Geography
- Location: G-8/3, Islamabad, Islamabad Capital Territory, Pakistan
- Coordinates: 33°41′57″N 73°03′12″E﻿ / ﻿33.69917°N 73.05333°E

Organisation
- Care system: Public
- Type: Specialist
- Affiliated university: College of Physicians and Surgeons of Pakistan

Services
- Speciality: Oncology, Nuclear medicine, Radiotherapy

History
- Founded: 1983

Links
- Website: noripaec.pk

= Nuclear Medicine, Oncology and Radiotherapy Institute =

Nuclear Medicine, Oncology and Radiotherapy Institute (NORI) is the 7th Cancer hospital and research centre; established by Pakistan Atomic Energy Commission (PAEC) in 1983 at Islamabad, adjacent to the Pakistan Institute of Medical Sciences (PIMS) to cater patients from Islamabad and adjoining areas. NORI, one of the 19 cancer hospitals run by PAEC, is the first institute which has been recognized by College of Physicians and Surgeons of Pakistan (CPSP) for training of Fellows of College of Physicians and Surgeons (FCPS) in Nuclear Medicine and radiotherapy. Various research projects sponsored by the International Atomic Energy Agency (IAEA) and the World Health Organization (WHO), are underway in the NORI Cancer Hospital. The hospital is providing treatment facilities to about 40,000 patients from Islamabad, Hazara, Jhelum, Sargodha, Azad Kashmir, etc.

In 2023, the International Atomic Energy Agency (IAEA) designated Pakistan's Nuclear Medicine, Oncology and Radiotherapy Institute (NORI) as an 'anchor centre' under its 'Rays of Hope Initiative' to help enhance the country's capabilities in cancer research.

== Units and departments ==
The Institute has the following departments:

- Nuclear Medicine Department
- Radiotherapy & Oncology Department
- Medical Physics Department

== Projects ==
The following projects are underway in the Institution.

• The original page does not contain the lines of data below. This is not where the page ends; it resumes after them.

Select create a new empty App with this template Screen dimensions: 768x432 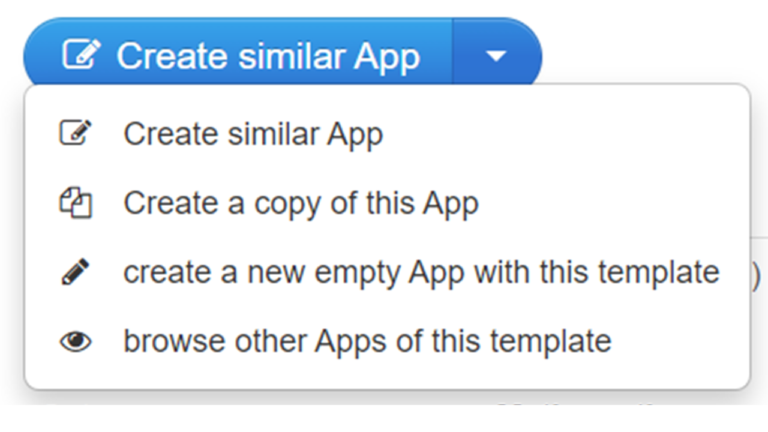pos(421,272)
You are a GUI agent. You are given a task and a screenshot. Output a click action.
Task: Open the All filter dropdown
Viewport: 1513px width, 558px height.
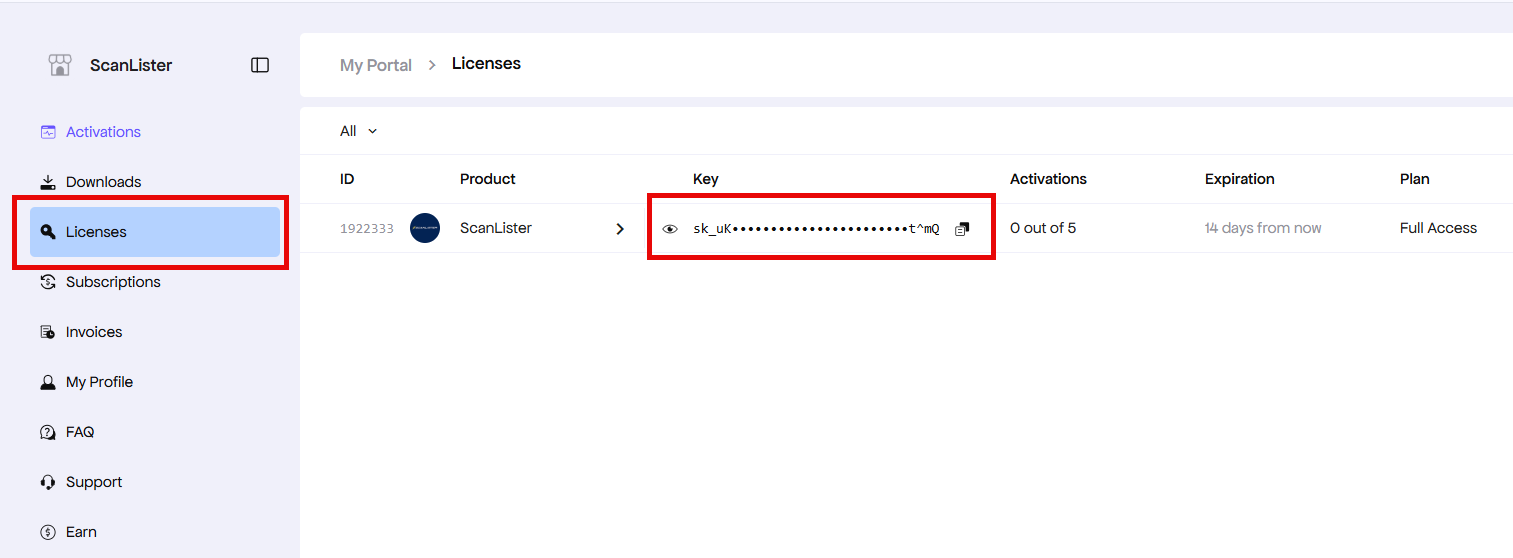pos(358,131)
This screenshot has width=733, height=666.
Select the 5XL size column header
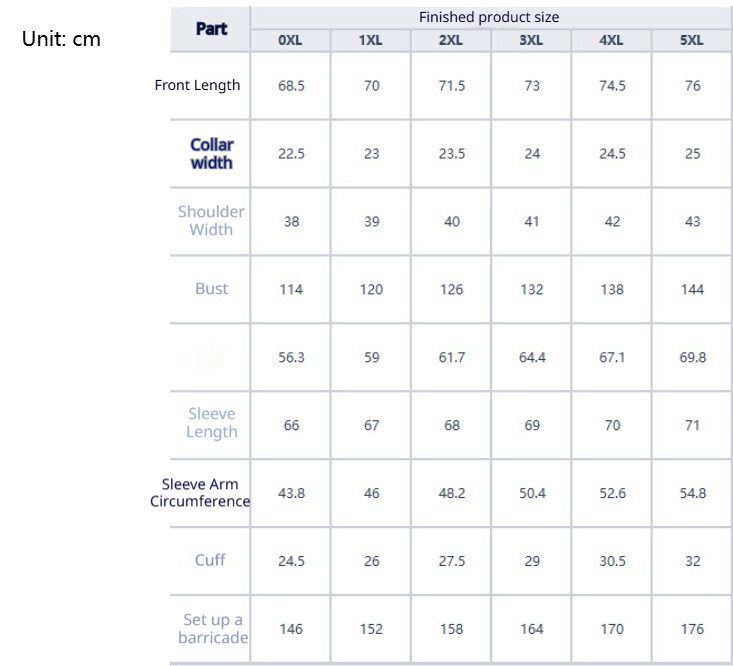coord(692,40)
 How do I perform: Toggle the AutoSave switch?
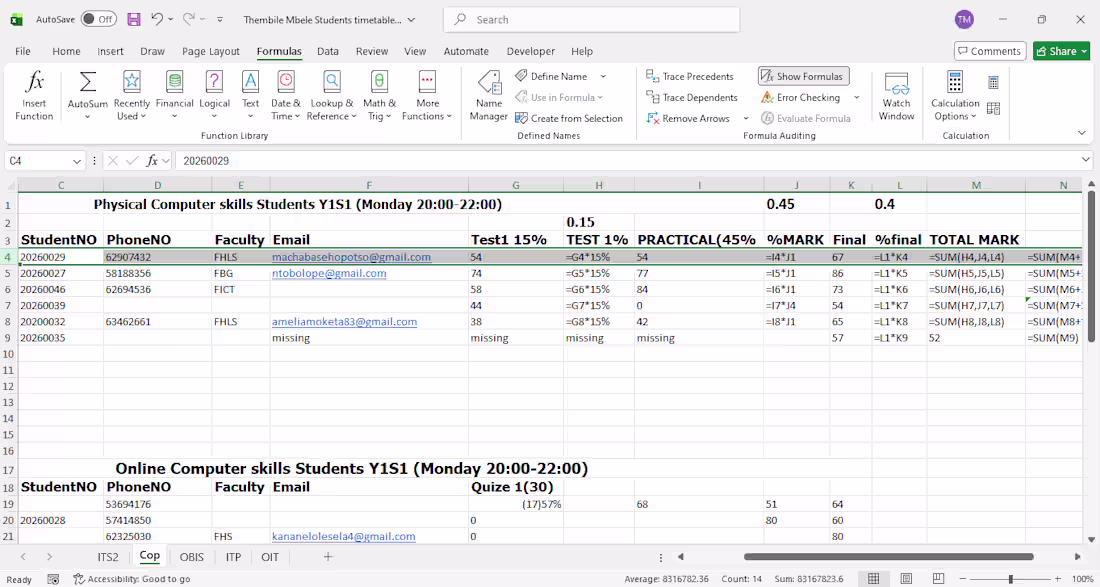pos(98,20)
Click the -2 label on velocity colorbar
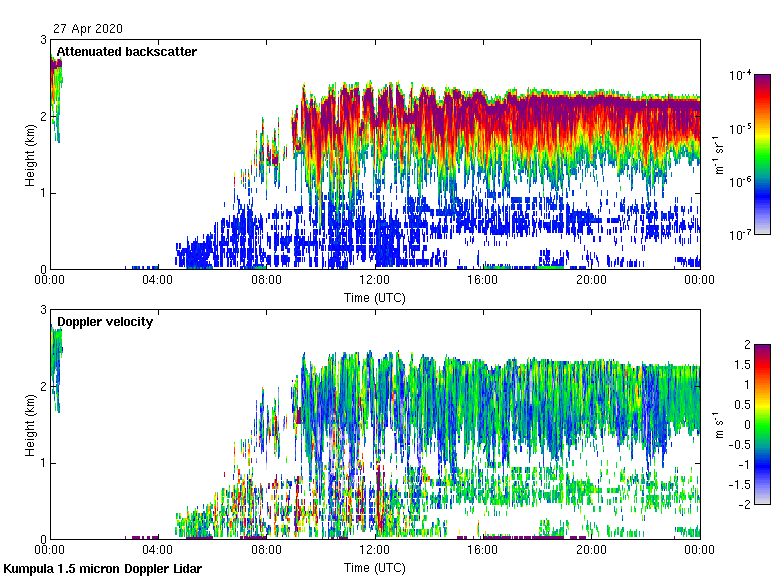 click(744, 504)
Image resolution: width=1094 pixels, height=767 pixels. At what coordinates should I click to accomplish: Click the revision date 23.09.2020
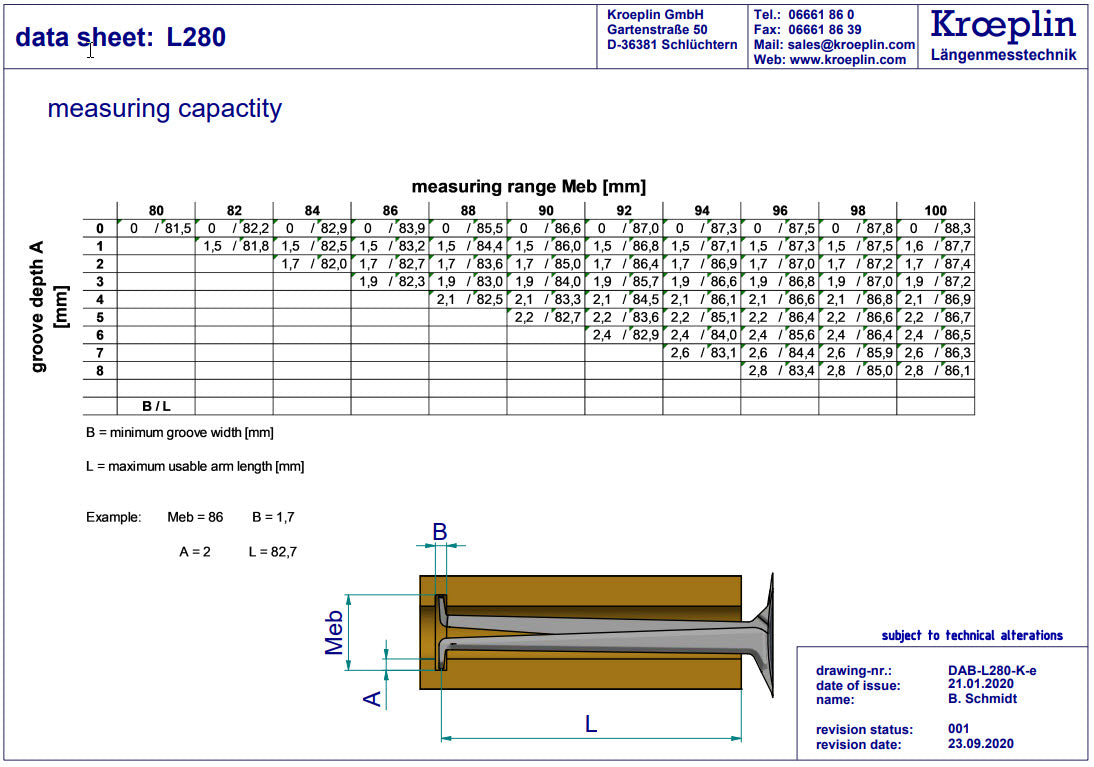coord(982,744)
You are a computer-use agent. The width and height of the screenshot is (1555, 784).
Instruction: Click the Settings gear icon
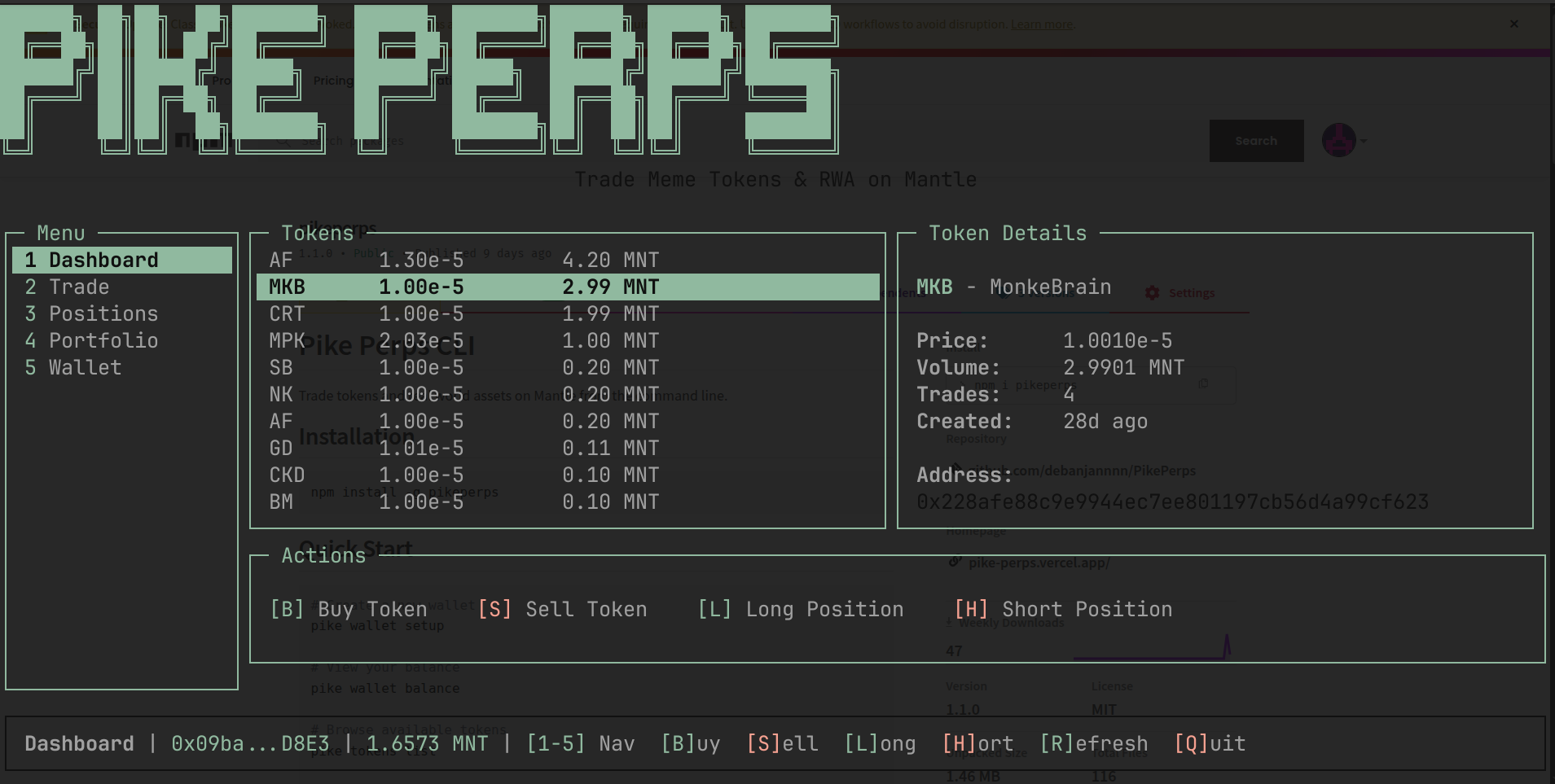(1152, 293)
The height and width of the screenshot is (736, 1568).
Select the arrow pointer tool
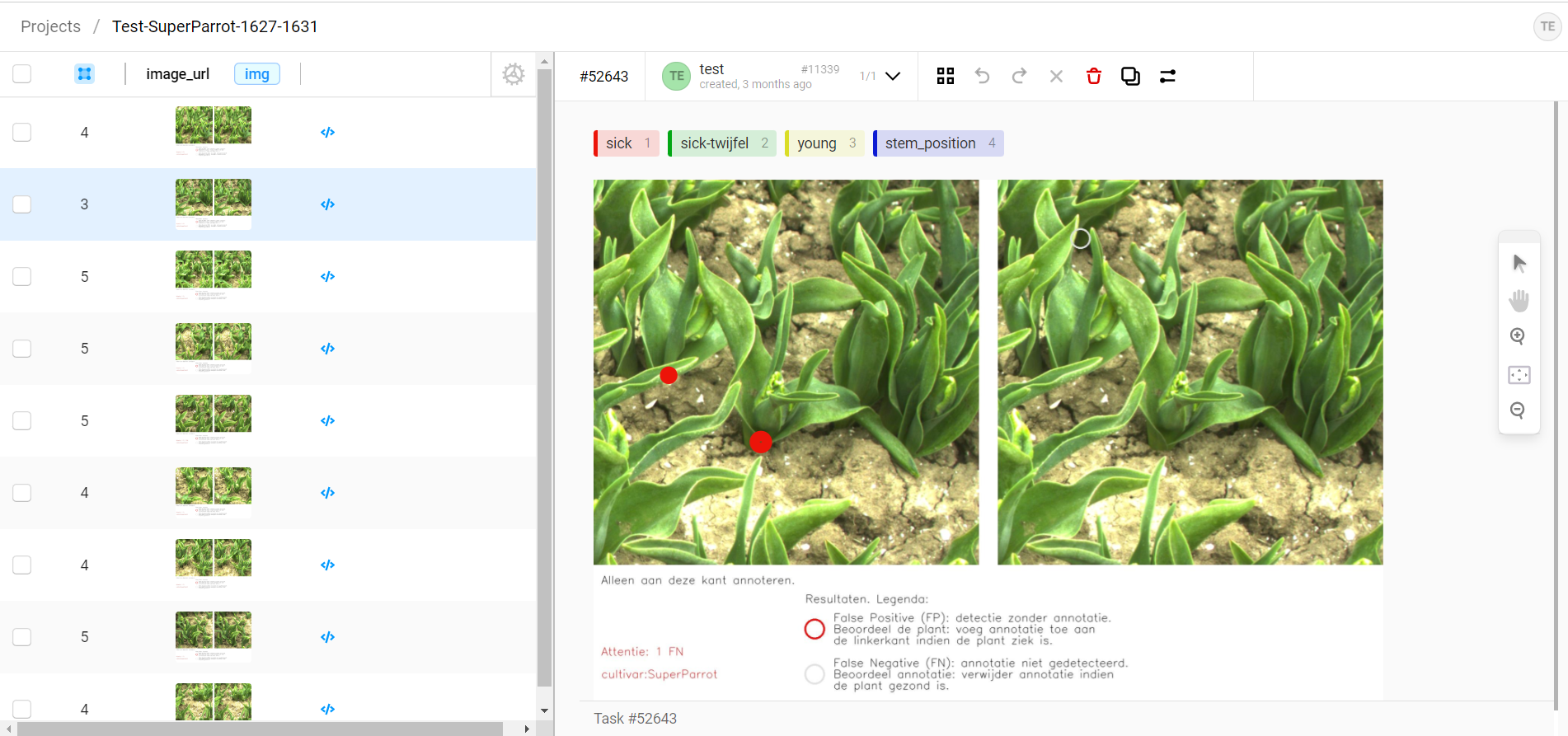(x=1519, y=264)
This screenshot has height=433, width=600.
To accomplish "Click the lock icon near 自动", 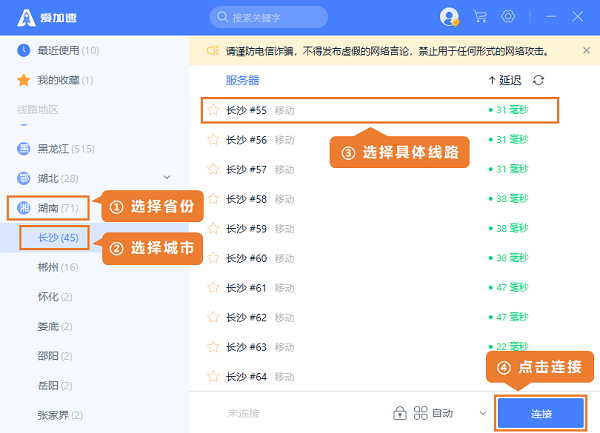I will 399,413.
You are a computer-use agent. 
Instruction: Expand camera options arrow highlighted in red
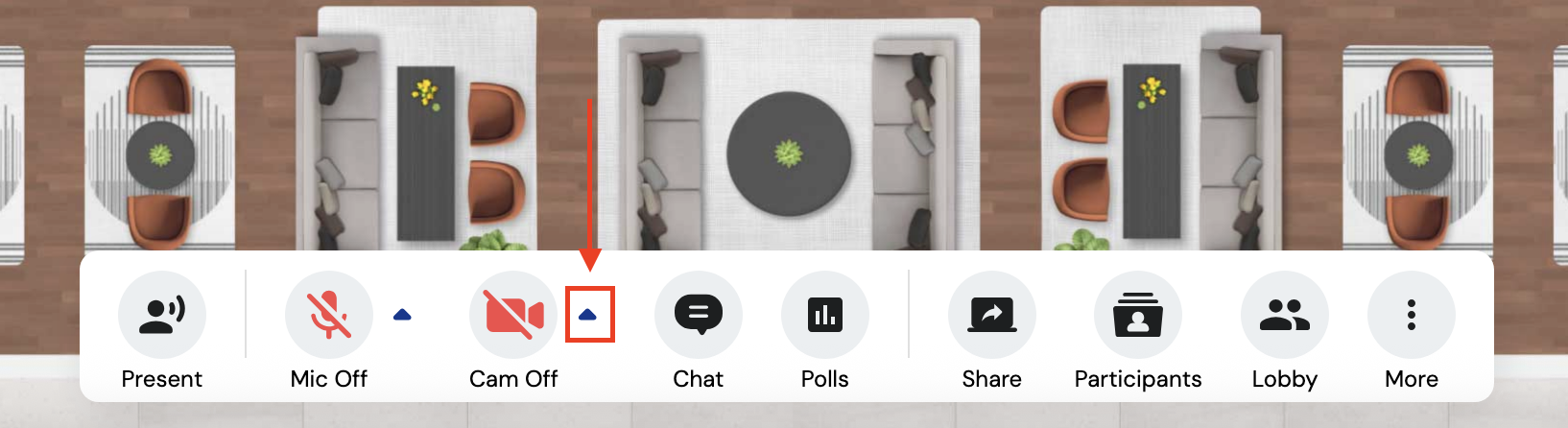pos(588,315)
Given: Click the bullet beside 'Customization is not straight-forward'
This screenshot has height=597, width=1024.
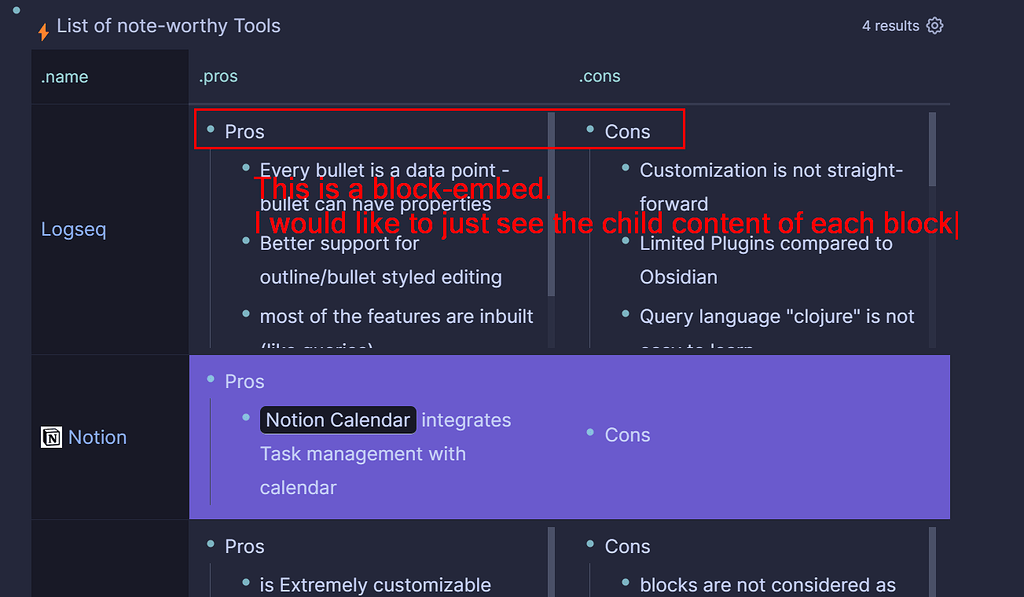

Some of them are recently completed.

- Study of relationship between gastroesophageal reflux, recurrent lower respiratory tract infection and bronchial asthma in infants and children.
- To assess the diagnostic accuracy of Tc-99m MIBI Planar and SPECT in differentiating scarred tissues from recurrence of cancer after breast surgery.
- Nuclear medicine and Radiotherapy support.
- Thematic health programme.
- Radiotherapy
- Clinical application of radiosensitizers in cancer radiotherapy in Pakistan.
- Randomized clinical trial of radiotherapy combined with Mitomycin-C.
- Randomized Multi Center study of radiotherapy in the treatment of Squamous Cell Carcinoma of Head and Neck.
- Incidence of hypercalcemia in solid malignancies.
- Role of gemcitabine as radiation sensitizer.